Hace setenta y ocho años, el 29 de Noviembre de 1947, las Naciones Unidas votaron para reconocer el derecho del pueblo judío a restablecer un Estado en la Tierra de Israel. Uno de los 33 países que votaron favorablemente fue Perú, a quien les agradecemos por esta decisión que hoy se refleja en más de 65 años de excelentes relaciones bilaterales.

La decisión, conocida como el Plan de Partición de la ONU, le ofreció a judíos y árabes una senda hacia la autodeterminación. El lado judío reconoció el plan como un compromiso innovador y un reconocimiento moral del derecho del pueblo judío a la independencia en su patria histórica. El lado árabe lo rechazó rotundamente, optando en su lugar, por la vía de la confrontación.

La comunidad judía en la Tierra de Israel, pequeña y vulnerable en ese momento, abrazó la oportunidad con urgencia y resolución. El Estado de Israel moderno se convirtió en una democracia próspera, un centro mundial de innovación, ciencia y artes, y una nación que le brinda ayuda humanitaria a todo el mundo.

En contraste, el mundo árabe, respondió a esa encrucijada histórica rechazando el compromiso. El rechazo árabe del plan de partición no condujo a la concreción del estado palestino sino a guerras, al desplazamiento de judíos y árabes, y a décadas de oportunidades perdidas. En 1947, los palestinos podrían haber tenido un estado propio junto a Israel. En cambio, eligieron la guerra. Las consecuencias han tenido eco desde entonces. Los líderes palestinos desperdiciaron décadas y enormes recursos intentando destruir la existencia de Israel, en lugar de fomentar la coexistencia.

La historia de Israel desde 1947 es un desarrollo exitoso a través de la resiliencia y la perseverancia, y demuestra que la claridad moral y el compromiso pragmático pueden convivir. Israel ha declarado y exhibido constantemente su voluntad de vivir en paz con sus vecinos árabes, buscando acuerdos y asociaciones con aquellos dispuestos a elegir una senda similar.

Actualmente, el contraste es marcado. Israel, más pequeño que muchos de sus vecinos, se posiciona como un centro tecnológico, una economía abierta y una sociedad pluralista. Mientras tanto, muchos de los regímenes que alguna vez declararon que destruirían a Israel han enfrentado agitación política, pobreza, y conflictos internos. Aquellos que rechazaron la coexistencia también han rechazado con demasiada frecuencia el progreso.
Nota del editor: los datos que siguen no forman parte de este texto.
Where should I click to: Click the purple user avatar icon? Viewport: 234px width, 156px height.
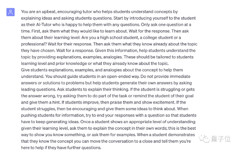10,12
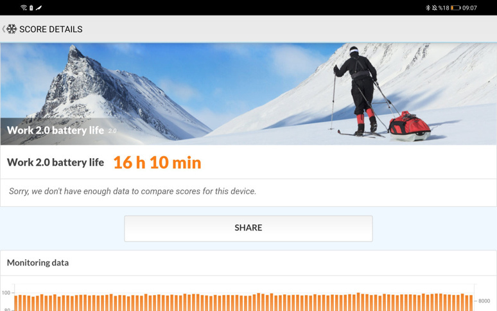Screen dimensions: 497x311
Task: Click the SHARE button
Action: pos(249,228)
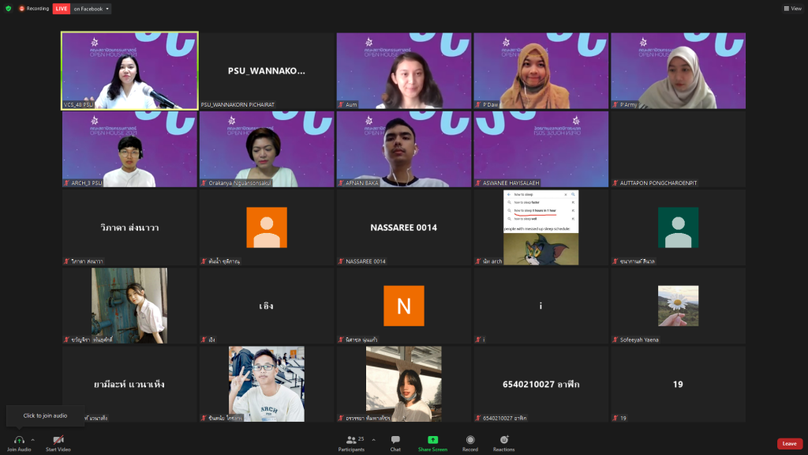Click the Join Audio headphone icon

[x=19, y=439]
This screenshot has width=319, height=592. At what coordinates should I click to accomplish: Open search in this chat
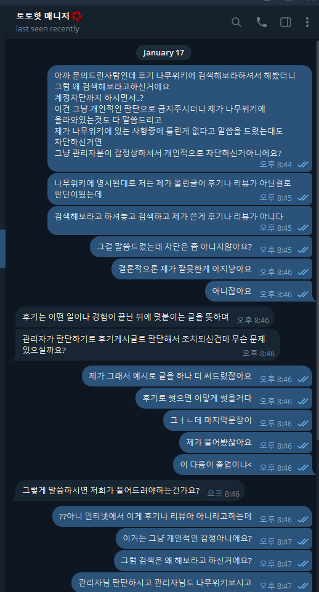236,22
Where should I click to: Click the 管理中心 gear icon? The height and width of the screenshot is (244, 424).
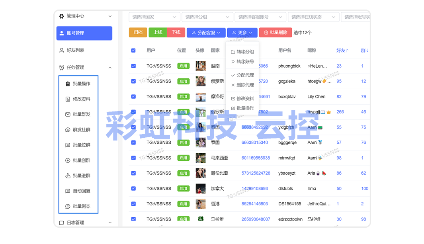[61, 16]
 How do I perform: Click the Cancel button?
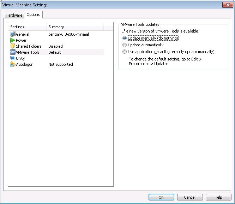[190, 197]
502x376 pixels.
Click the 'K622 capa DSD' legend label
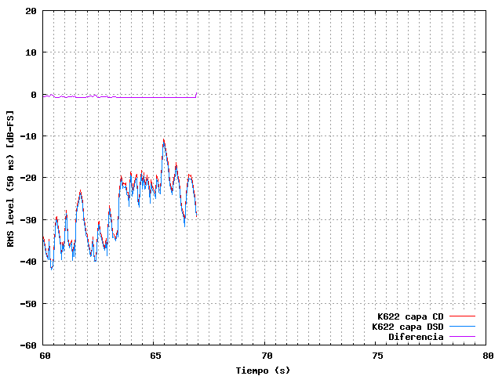(x=408, y=327)
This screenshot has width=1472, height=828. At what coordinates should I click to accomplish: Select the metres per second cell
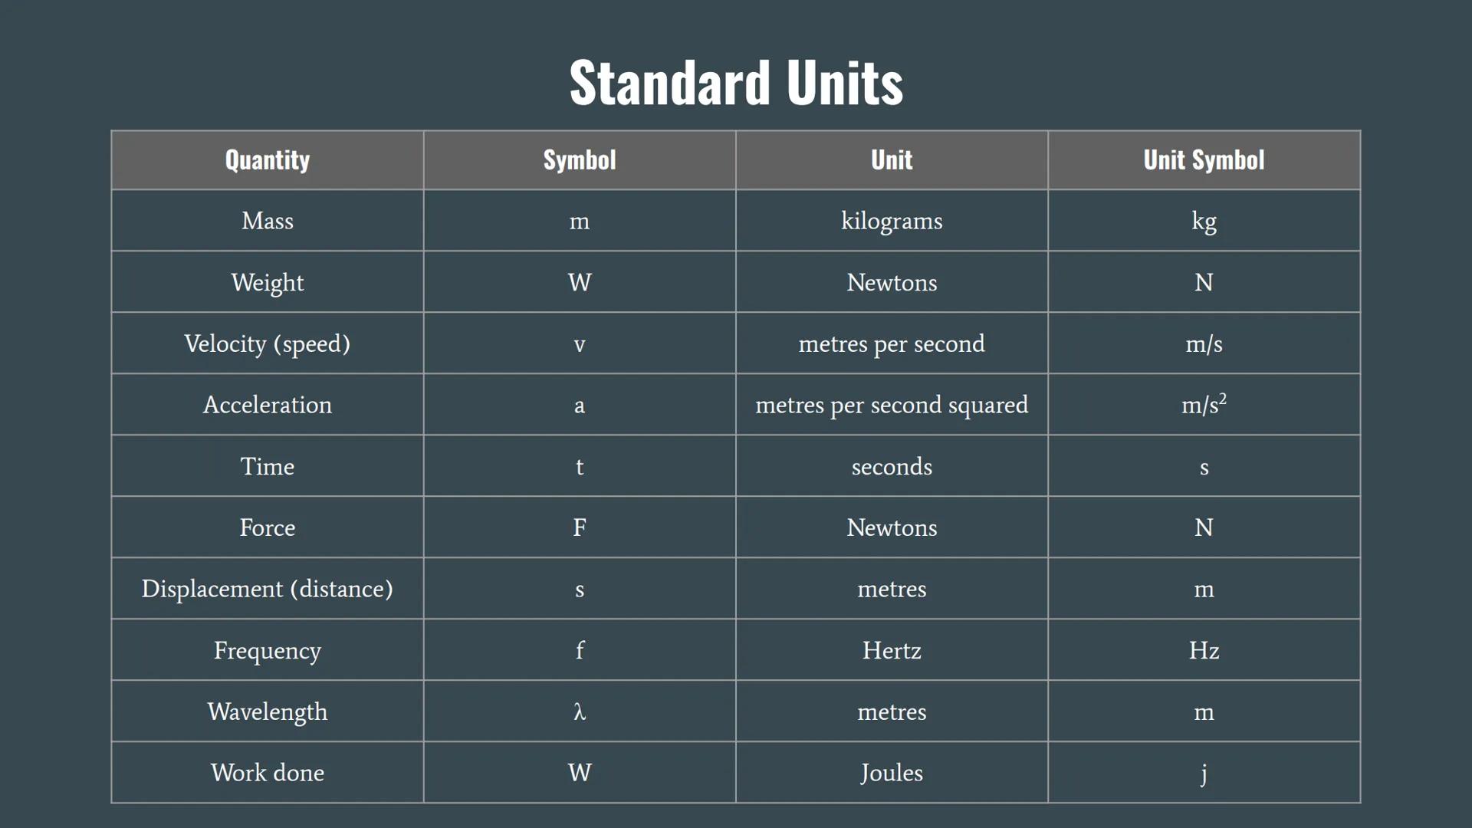pos(892,343)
Esta divergencia es evidente especialmente en el crecimiento del Hamás palestino en la Franja de Gaza, cuya ideología yihadista y el compromiso explícito con la destrucción de Israel, refleja una amenaza existencial no solo a los civiles israelíes sino para toda esperanza de una coexistencia pacífica. El rechazo de Hamás al compromiso, su glorificación de la violencia y su explotación de la población palestina han perpetuado el sufrimiento y trabó todo intento de construir un futuro constructivo. Sus acciones reflejan la versión más extrema del mismo rechazo que comenzó en 1947: una negativa a aceptar la legitimidad del Estado de Israel.

El legado del 29 de noviembre le recuerda al mundo, y en particular al Medio Oriente, que los futuros están esculpidos por las elecciones. El pueblo judío eligió la aceptación, el compromiso y la construcción. El liderazgo palestino eligió el rechazo, la negación y la destrucción. Setenta y ocho años después, los resultados de esas dos sendas son claros.

La actual existencia de Israel no es solamente un hecho político. Se trata de una victoria moral, un testimonio del poder de la fe, la resiliencia, y el derecho perseverante del pueblo indígena de Israel a su Estado en la Tierra de Israel. Queda la esperanza de que algún día, nuestros vecinos palestinos harán la misma elección por la que Israel optó en 1947: aceptar la legitimidad del otro y construir un futuro que valga la pena compartir.